§ **Supplied data**
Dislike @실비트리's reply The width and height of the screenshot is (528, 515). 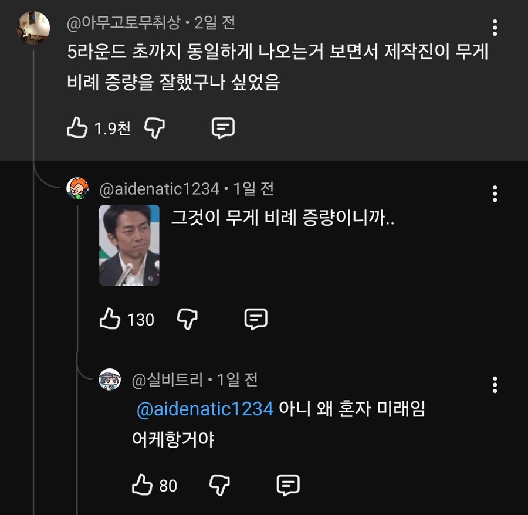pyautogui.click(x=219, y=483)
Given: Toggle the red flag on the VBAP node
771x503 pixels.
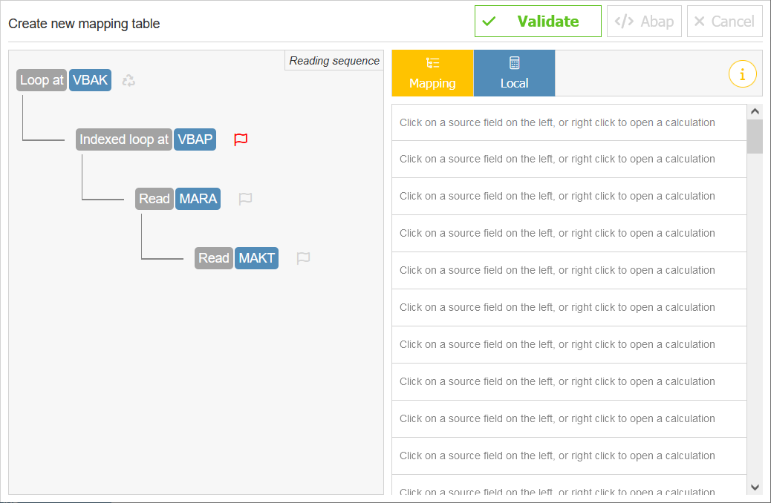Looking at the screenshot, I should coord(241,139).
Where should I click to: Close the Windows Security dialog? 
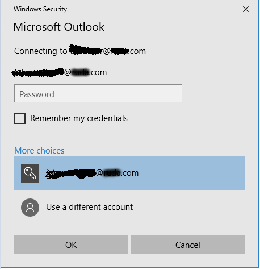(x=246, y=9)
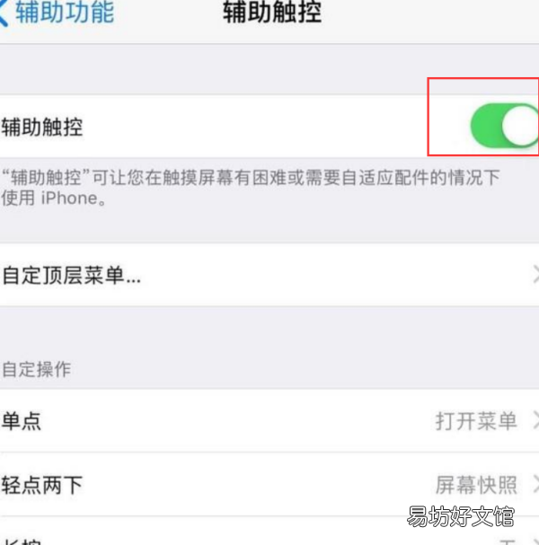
* * *
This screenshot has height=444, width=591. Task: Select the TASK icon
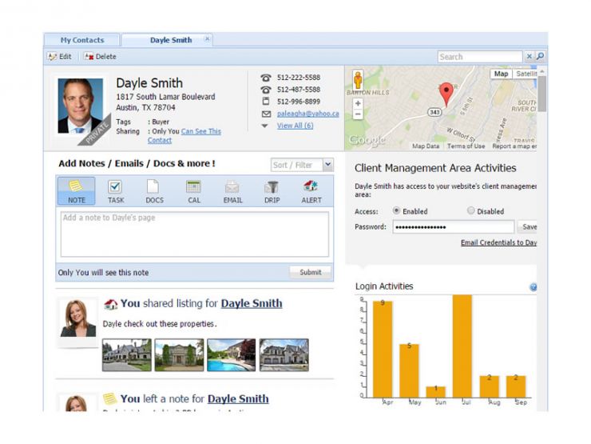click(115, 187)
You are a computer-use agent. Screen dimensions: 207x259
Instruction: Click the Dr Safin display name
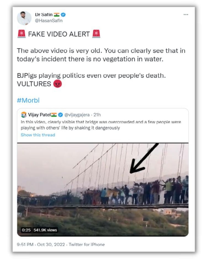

§ **Your assignment**
Return only the part of the records above that opens with the line containing "You are a computer-use" and closes with the line containing "Instruction: Click the Dr Safin display name", ends included.

§ **The answer**
You are a computer-use agent. Screen dimensions: 207x259
Instruction: Click the Dr Safin display name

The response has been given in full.